╭─ Study text

It's been a tough week for me...I breezed through the training....took alot of calls in helpdesk and I handled them so well that my Manager has asked me to start my shifts.I have temporary accommodation but I need to move closer to the city.I love my new job, even though I used to hate being in the helpdesk before. I learned to enjoy my work with a focus on helping people resolve their internet issues. I live with my cousin and her son and their mom,who used to be married to my uncle...so the situation is slightly awkward and not the ideal living situation for me. I was invited by two newfound friends B & M (they're married and are expecting their first child soon) to their place for dinner with other friends E & M who were the first Spanish speaking couple I met in New Zealand. They were really nice and I loved learning a few words from them.....we had lasagne for dinner and some carlsberg and corona for drinks then we watched a DVD which had really old musicians playing for some music festival or concert (I wasn't paying attention coz they were songs from waaaay before my time lol) I had great conversation and we left with hugs and kisses....which was really nice to have since I have not had any since I left Auckland....I know right? poor me :P

Absolutely love Wellington and I keep seeing this ad on TV...beautiful and peaceful....I love my country so much :)

Tuesday, 2 February 2010

I ♥ Wellington! :)

I made the discovery that virgin blue and pacific blue are one and the same! I'm such a coconut sometimes :P
I left Auckland last week,catching a flight further south to Wellington City...My flight was TERRIBLE! It was only my second flight and because it was a much smaller plane,I had issues with slight pressure changes descending….my ears were killing me...I was lightheaded and hanging on to the armrests on my seats for dear life! I had never experienced that before.....probably because I am not accustomed to flying….but I survived and landed was able to bear it for a few minutes out of the total 1 hour and 5 minute flight.

╰─
╭─ Information given

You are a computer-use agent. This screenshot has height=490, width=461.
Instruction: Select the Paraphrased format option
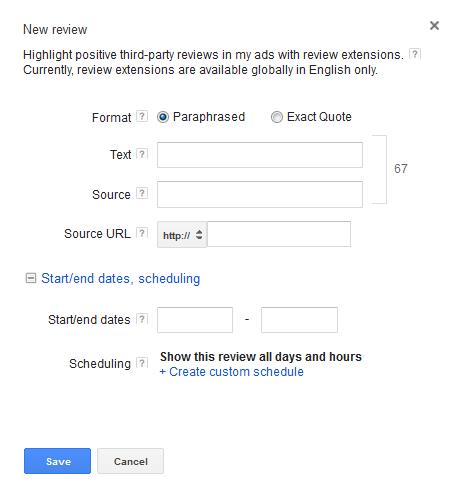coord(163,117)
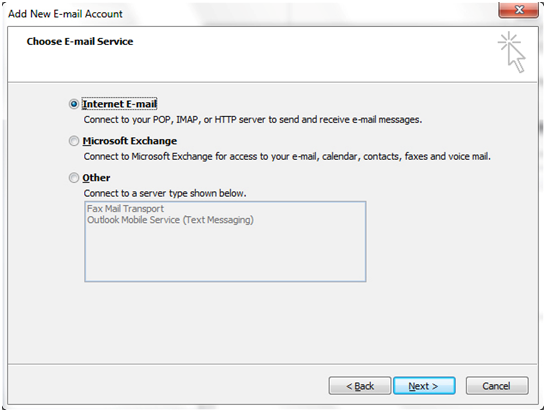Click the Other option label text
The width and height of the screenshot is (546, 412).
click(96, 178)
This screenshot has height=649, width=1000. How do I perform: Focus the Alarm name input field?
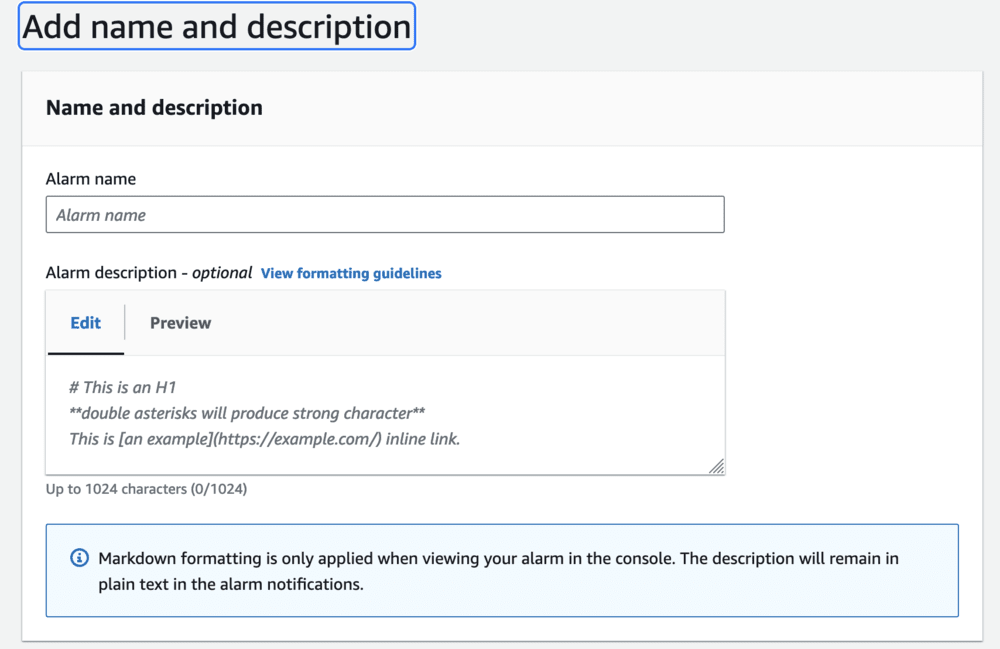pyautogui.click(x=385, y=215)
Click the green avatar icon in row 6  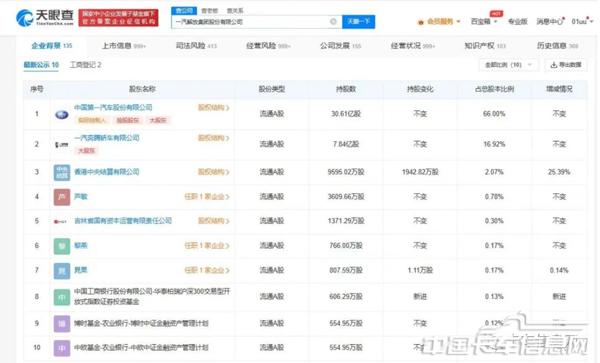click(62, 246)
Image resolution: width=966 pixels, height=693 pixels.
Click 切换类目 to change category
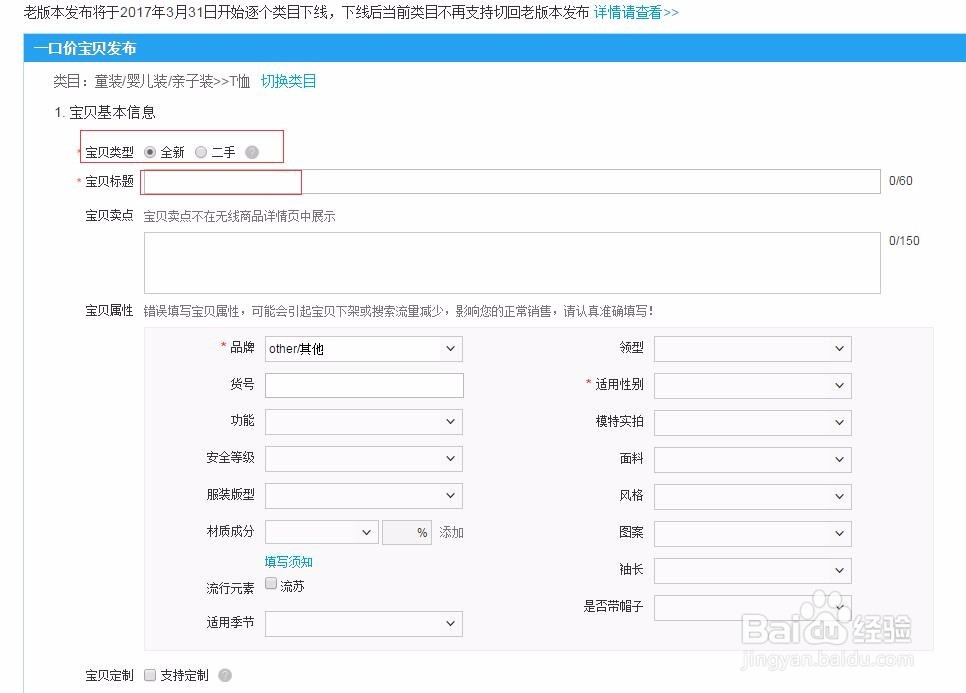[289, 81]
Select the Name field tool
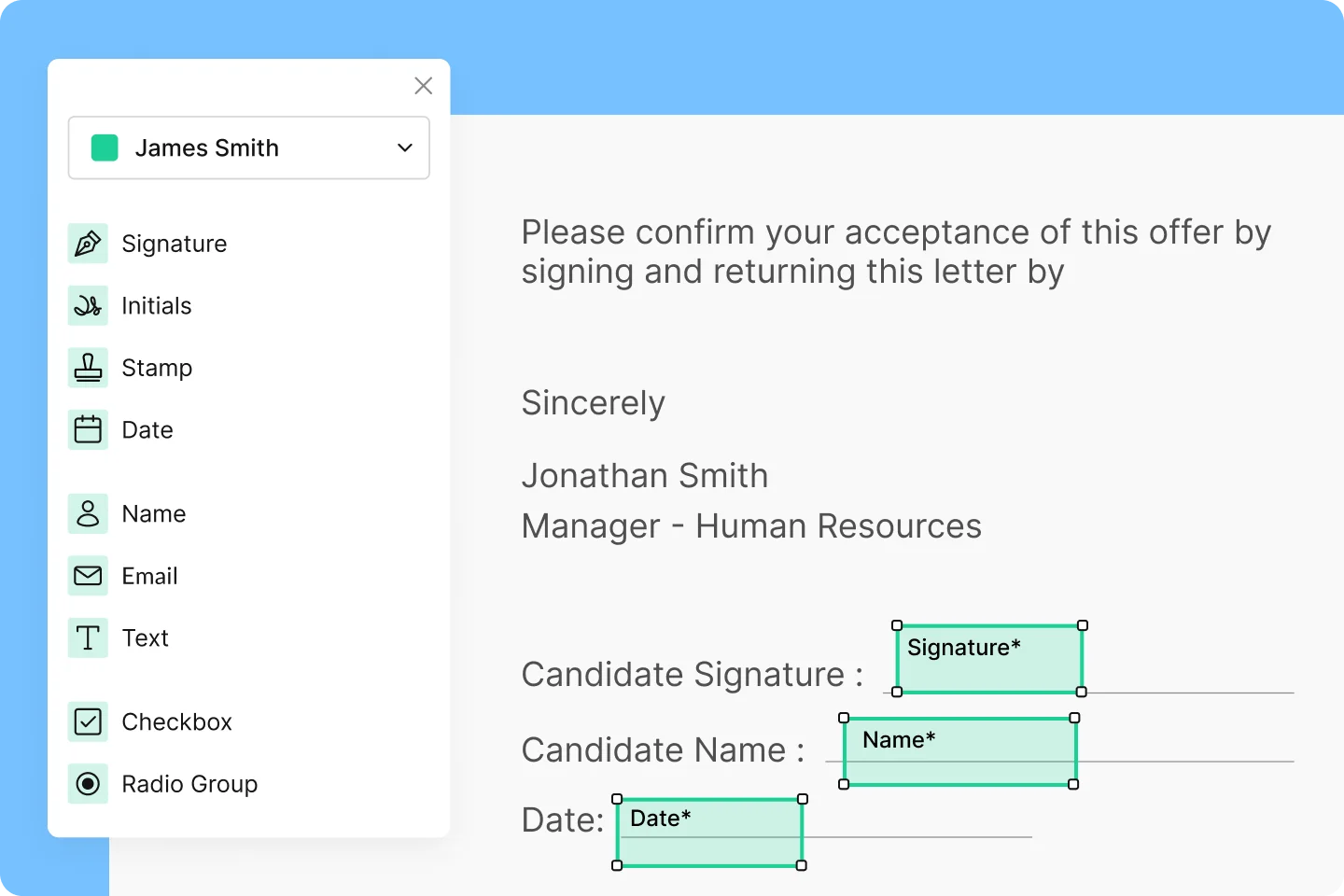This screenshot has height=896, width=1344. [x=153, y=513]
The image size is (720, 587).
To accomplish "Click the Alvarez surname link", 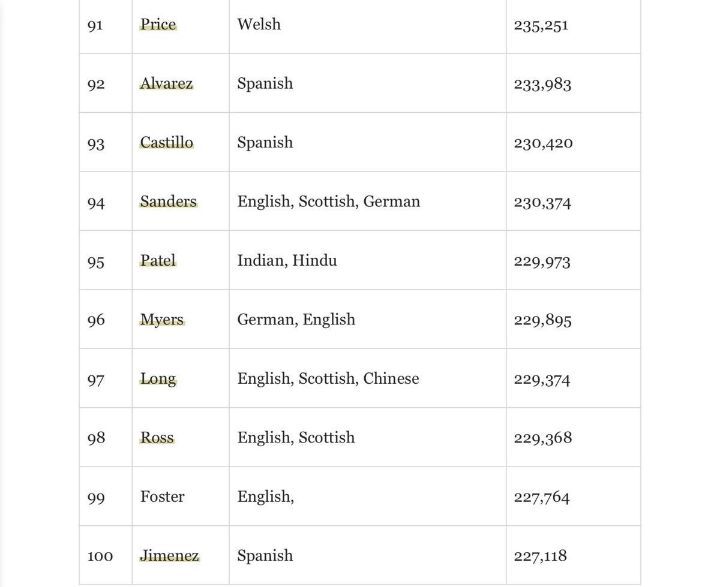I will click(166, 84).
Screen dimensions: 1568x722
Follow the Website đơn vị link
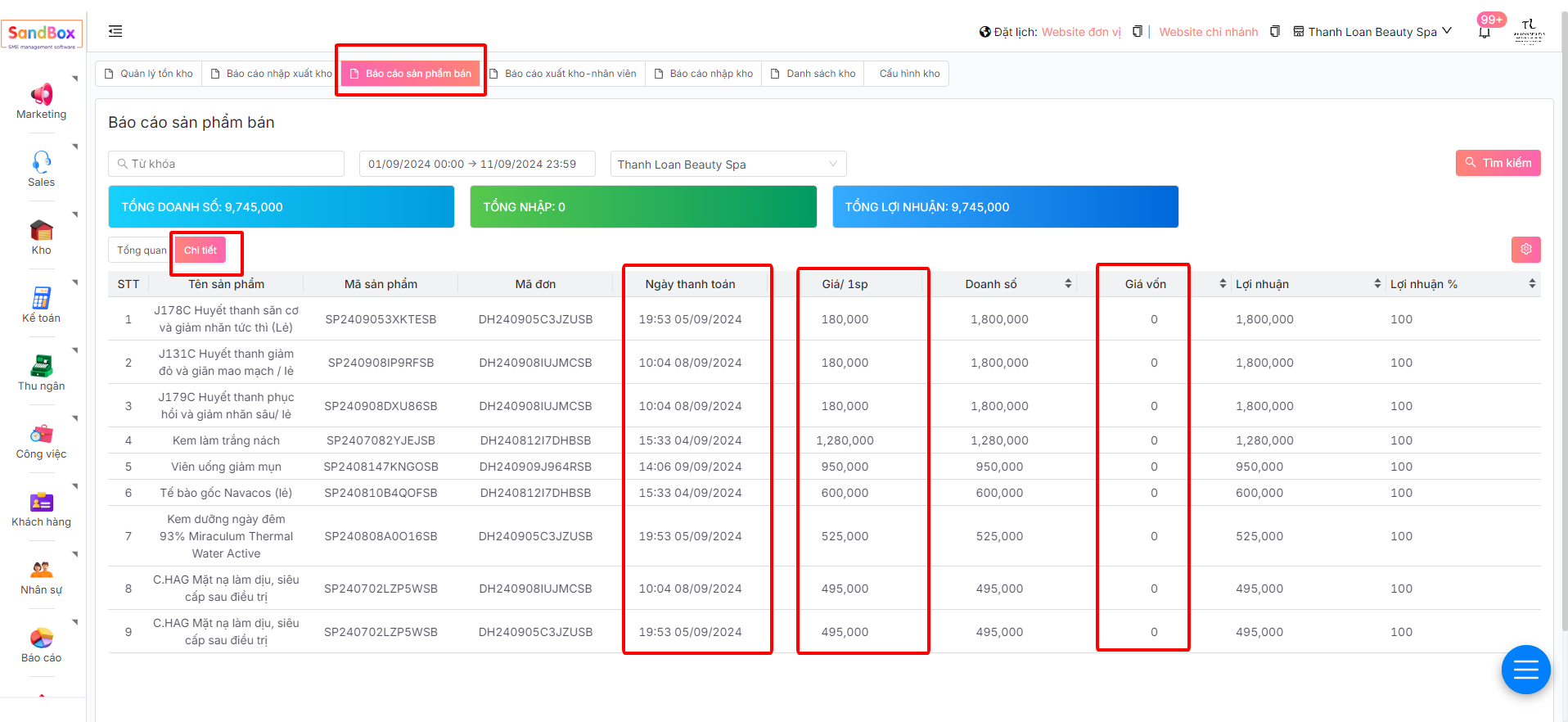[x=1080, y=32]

╰─
╭─ Information given

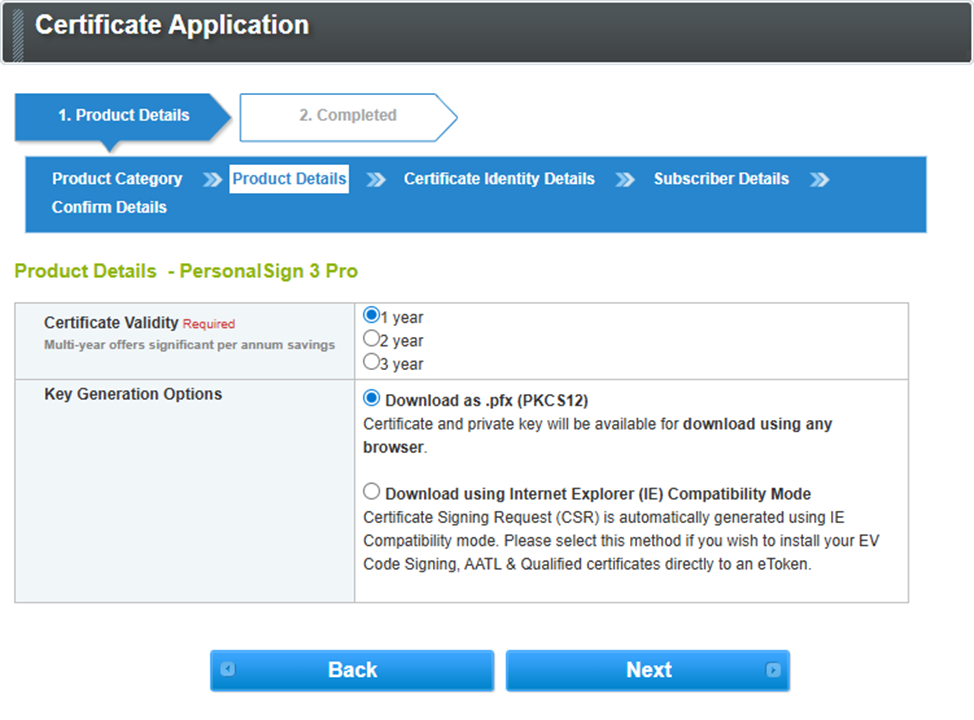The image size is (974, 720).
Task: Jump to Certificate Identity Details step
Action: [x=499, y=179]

╰─

» **What is required**: Copy the blog post about moving to Wellington from "Absolutely love Wellington" up to and including "5 minute flight.", swapping "armrests" for "handrails". Work from the blog post about moving to Wellington alone.

» **Solved exercise**:
Absolutely love Wellington and I keep seeing this ad on TV...beautiful and peaceful....I love my country so much :)

Tuesday, 2 February 2010

I ♥ Wellington! :)

I made the discovery that virgin blue and pacific blue are one and the same! I'm such a coconut sometimes :P
I left Auckland last week,catching a flight further south to Wellington City...My flight was TERRIBLE! It was only my second flight and because it was a much smaller plane,I had issues with slight pressure changes descending….my ears were killing me...I was lightheaded and hanging on to the handrails on my seats for dear life! I had never experienced that before.....probably because I am not accustomed to flying….but I survived and landed was able to bear it for a few minutes out of the total 1 hour and 5 minute flight.